Pieter Alewijszoon de Vois (Den Haag, circa 1581 – begraven Den Haag, 20 mei 1654) was een Nederlands organist en in mindere mate componist.[1] Hij wordt ook wel aangeduid als Pieter Alewijszoon de Vois I; zijn kleinzoon, ook organist, droeg dezelfde naam Pieter Alewijszoon de Vois II.

Hij werd in 1604 aangesteld als stadsorganist en was tussen 1633 en 1653 tevens beiaardier, beide in en van de Grote of Sint-Jacobskerk in Den Haag. Hij was organist van statuur, want werd in 1621 gevraagd zijn leermeester Jan Pieterszoon Sweelinck (De Vois woonde enige tijd in Amsterdam) op te volgen als organist van de Oude Kerk in Amsterdam. Den Haag verhoogde vervolgens zijn vergoeding (tractement). Bovendien had hij vanaf 1629 de beschikking over een nieuw orgel (Hagerbeer). Hij gaf les aan Constantijn Huygens, die hem ook financieel ondersteunde. Huygens “Syn fiefste ryckdom was kunst en gunst van soet volck, Dat synen lof verhief tussen maen en wolck” was het grafschrift voor De Vois, wel wat prematuur; het verscheen in 1651.
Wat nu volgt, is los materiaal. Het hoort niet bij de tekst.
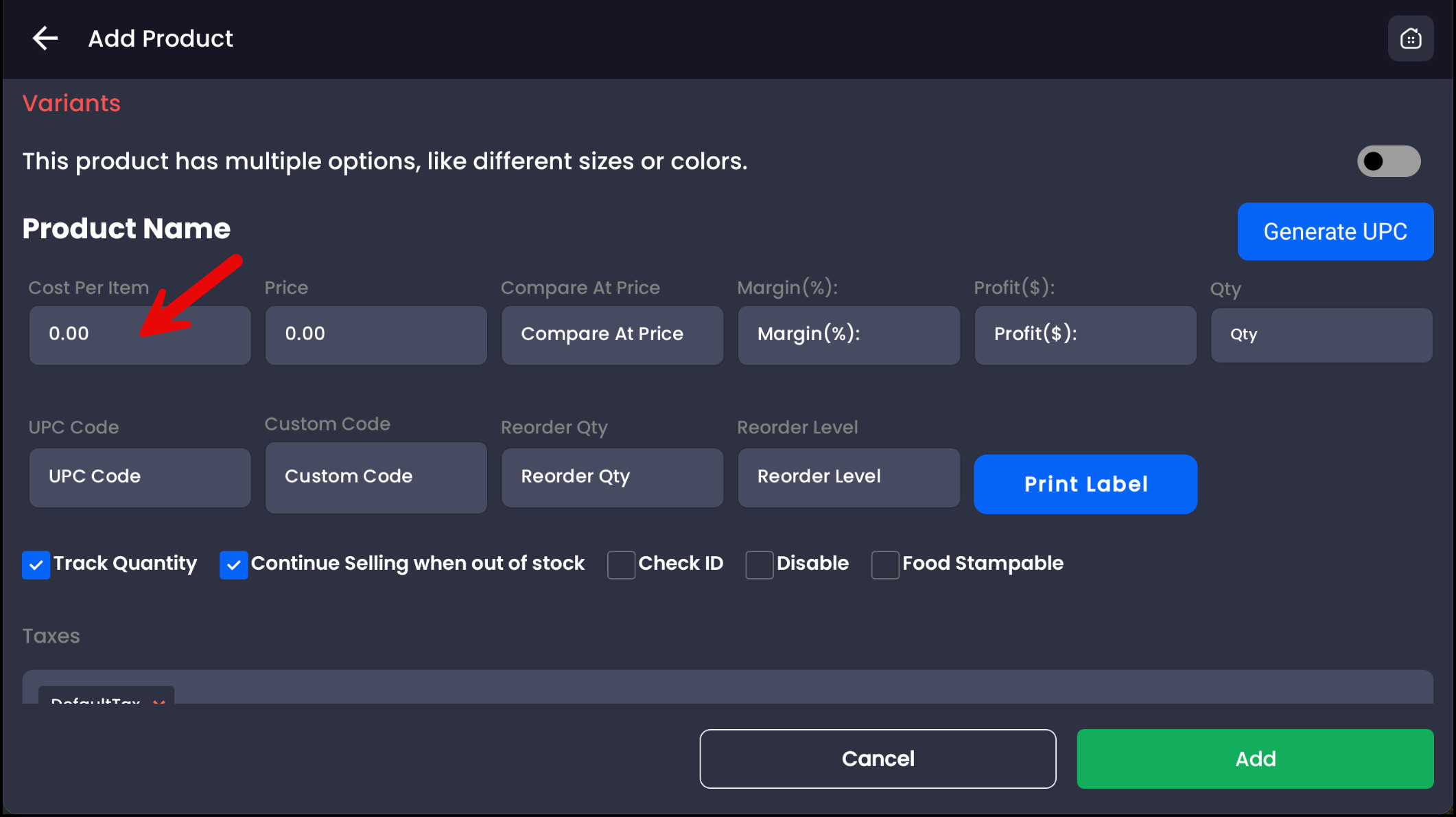Uncheck the Track Quantity checkbox

36,565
Van hem werden enkele werken gepubliceerd in ’t Uitnement kabinet (Paulus Matthijszn, Amsterdam, 1646), waarin ook werk die hij componeerde met Jacobs van Eyck en schoonzoon Steven van Eyck.

De Vois was organist en beiaardier tussen voorganger Jacob Blankenburgh en opvolger Stephanus van Eyck.
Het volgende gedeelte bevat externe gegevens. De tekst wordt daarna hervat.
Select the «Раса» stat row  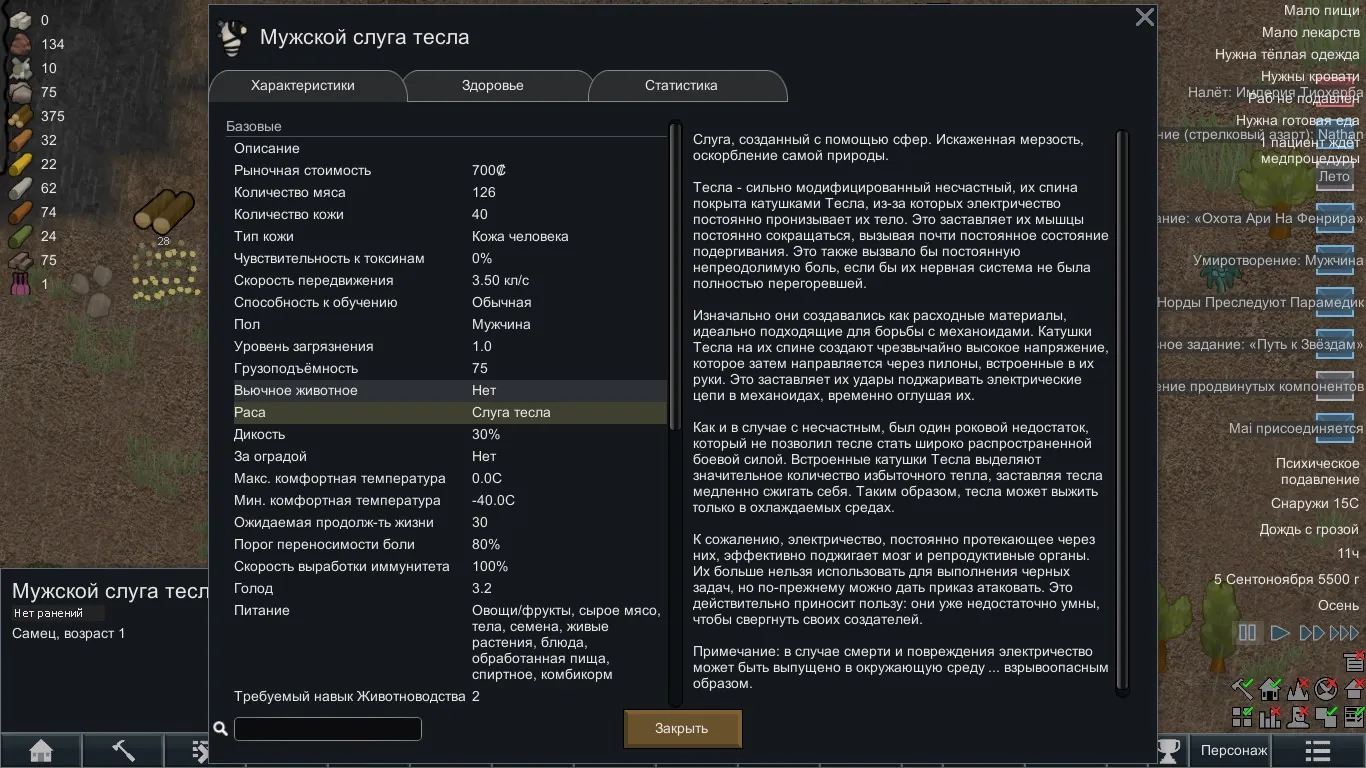click(450, 412)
Het verhaal gaat dat hij arm, doof en blind overleed, aldus Huygens in zijn dagboeken, waarin ook het overlijden van De Vois wordt vermeld. In de verzamelde gedichten van Huygens (1 juni):

Op het graf van Mr Pieter de Vois, de blinde
Lagh alle meester hier so doof niet als hij blind was,
Hij beter orgelist van dat hij schier een kind was
Dan die m’er nu toe kiest, Hij sprongh wel uijt het graf
En joegh de brodders van syn heerlijck orgel af.

Den Haag vernoemde een straat naar Pieter de Vois (Pieter de Voisstraat).[2] Zijn zoon Ary de Vois was kunstschilder en zoon Alewijs de Vois was organist in Utrecht en Leiden.